ElBaradei proposes national unity government in Egypt
WASHINGTON — Leading Egyptian dissident Mohamed ElBaradei proposed Thursday that a three-person national unity government succeed President Hosni Mubarak and his deputy, and steer Egypt to democracy.
In an interview with Foreign Policy Magazine, ElBaradei said the US-backed transition process led by Vice President Omar Suleiman will fail to take the country to democracy unless “we keep kicking their behinds.”
He added: “I think the whole process is a faulty process. You don’t get the fox to be in charge of the chicken coop.”
ElBaradei was interviewed in his Cairo home before Mubarak delivered a televised speech announcing a transfer of some powers to Suleiman, but did not step down, sparking an angry reaction from demonstrators massed in Tahrir Square.
ElBaradei recalled that Suleiman, whom Mubarak recently named his first ever vice president, said Egypt does not have the “culture” of democracy.
“No, I don’t have any confidence” in Suleiman, said ElBaradei.
The military leaders who have practiced dictatorship for decades “don’t understand, let alone are willing to move Egypt into democracy, unless we keep kicking their behinds,” he said.
ElBaradei said he urges young Egyptians, whom he says are the only ones who can bring change because they have “no hidden agenda,” to maintain their mass protests until they satisfy their demands — above all that Mubarak leave.
He implied Suleiman also leave when he said “there is no credibility in either Mubarak or Suleiman or anybody who is associated with that regime.”
His advice to the young people is to take charge of the “transitional period of a year,” he said.

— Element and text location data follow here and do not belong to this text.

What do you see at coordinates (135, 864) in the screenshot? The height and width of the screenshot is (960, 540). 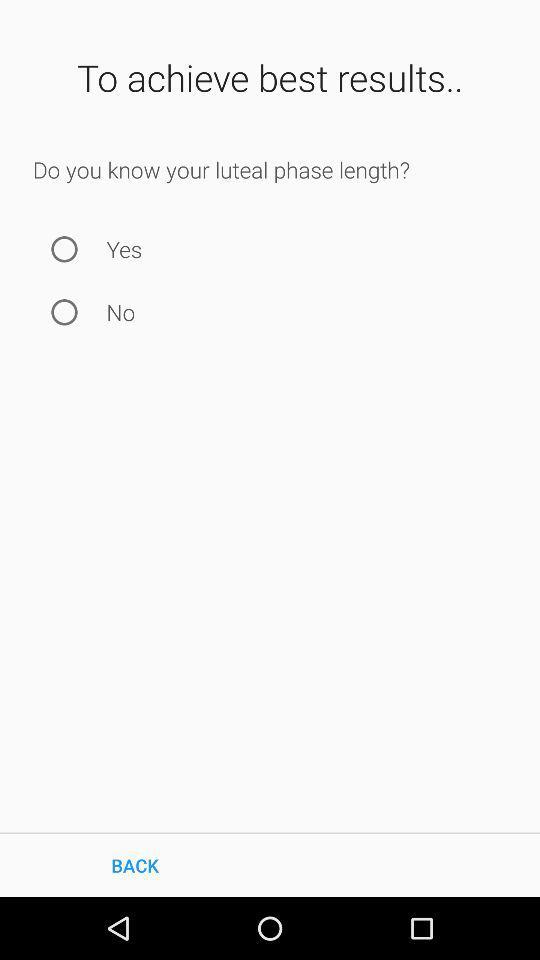 I see `the icon at the bottom left corner` at bounding box center [135, 864].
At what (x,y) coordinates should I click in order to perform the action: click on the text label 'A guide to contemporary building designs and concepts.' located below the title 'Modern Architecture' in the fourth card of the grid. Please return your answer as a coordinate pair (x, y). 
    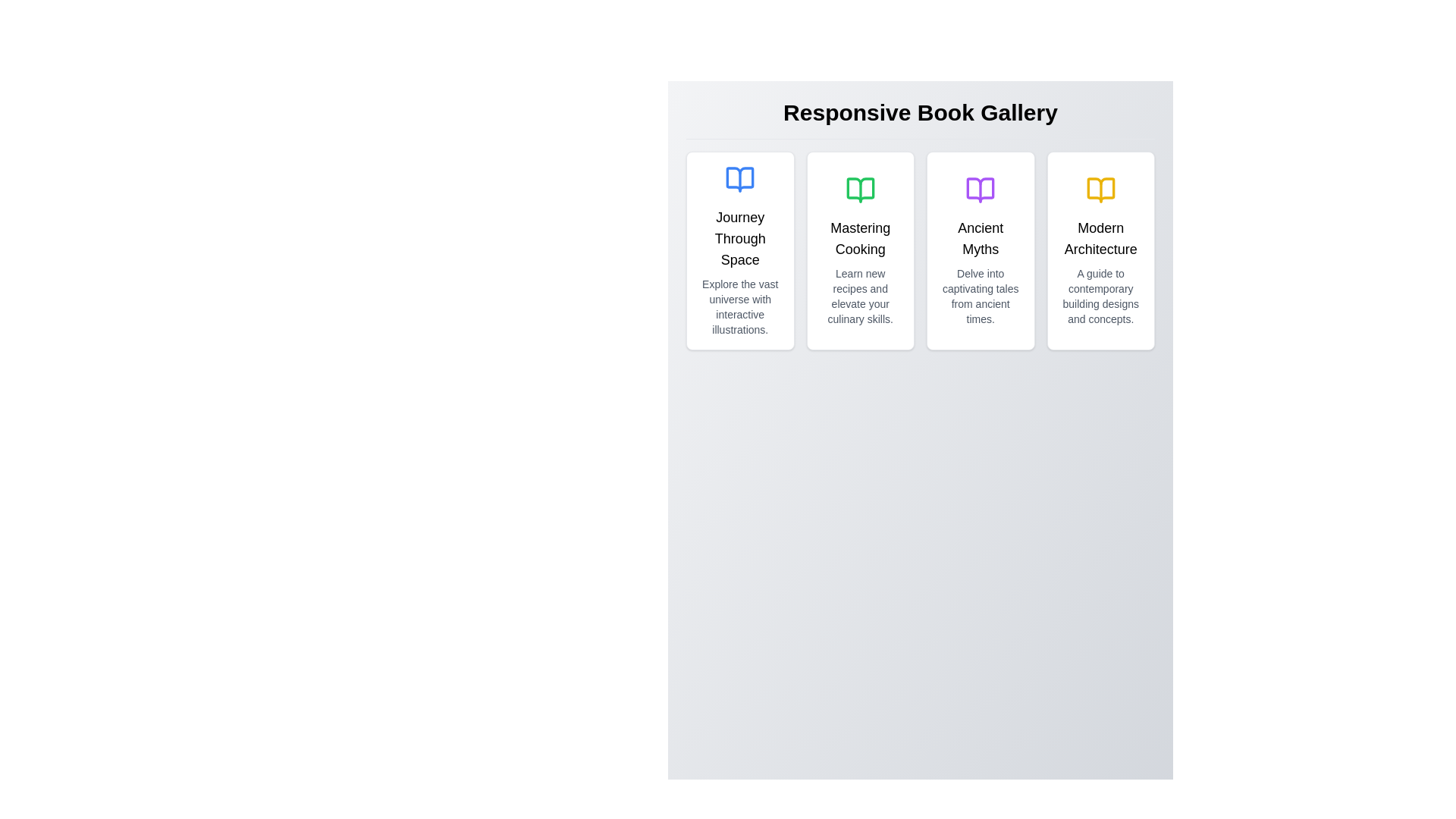
    Looking at the image, I should click on (1100, 296).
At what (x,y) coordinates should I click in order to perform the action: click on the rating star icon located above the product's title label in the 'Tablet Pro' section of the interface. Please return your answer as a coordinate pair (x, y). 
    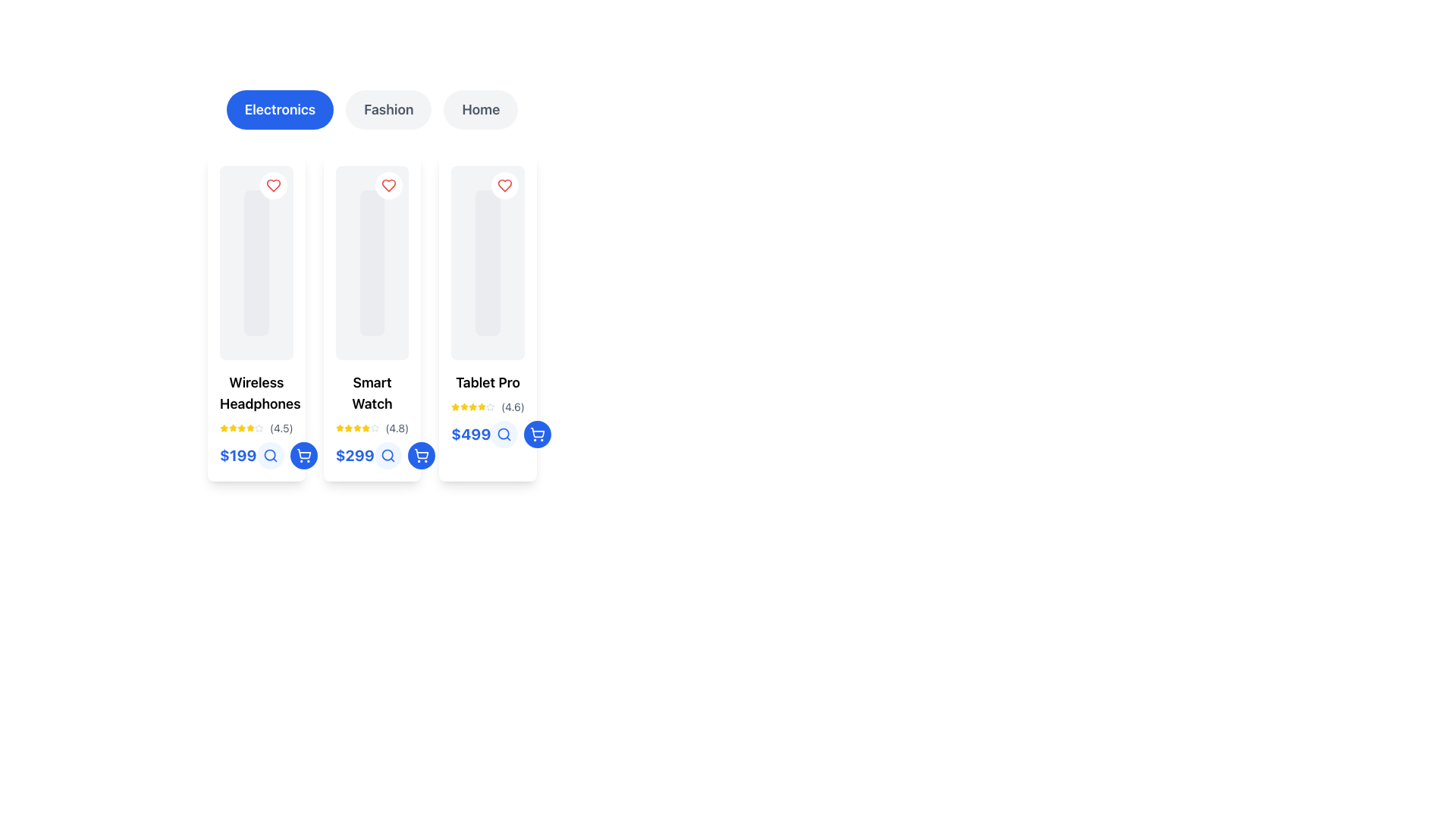
    Looking at the image, I should click on (491, 406).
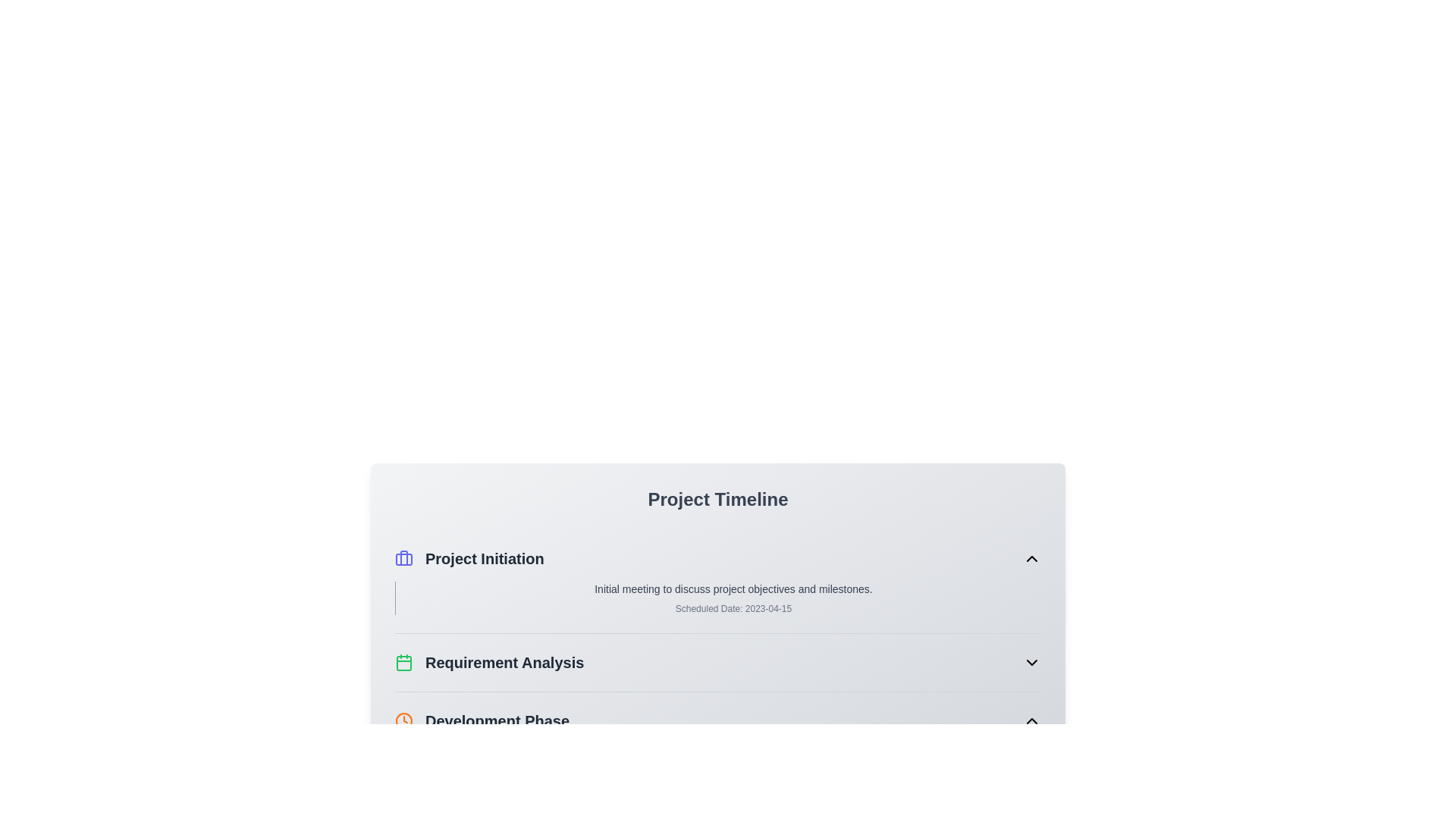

“And I am suggesting a presidential council of three people, a transitional government of national salvation, national unity under a caretaker government of people who have sterling reputations, have experience,” he said.
The national unity government would “then prepare the country for free and fair elections,” he added.
He called for abolishing the current constitution and replacing it with a new one “which is really democratic, with a president who has checks and balances” on him.
He also pushed for abolishing the “rigged” parliament and replacing it with one that “has the power of the purse and oversight” as well as establishing an independent judiciary.
ElBaradei, a Nobel Peace Prize laureate who was the head of the UN International Atomic Energy Agency (IAEA), outlined a similar political transition in an interview with Austria’s die Presse daily.
The dissident did not make clear his own political ambitions except to say that he has always described himself as “an agent for change” rather than a grassroots organizer.
“But I never said I’m not a politician,” he said.
He said that in the year he has been back in Egypt he has tried to lift the hopes of young Egyptians with the promise of democracy.
“My message to them is to try to make them feel that they are no different from other people, that they have all the tools, all the talents,” he said.
He tells them that “it’s only through democracy we will be able to change this whole system.”
He expressed fears that the regime risked making Egyptians more radical.
“If you try to crush them, you will then get into a bloody revolution,” he warned.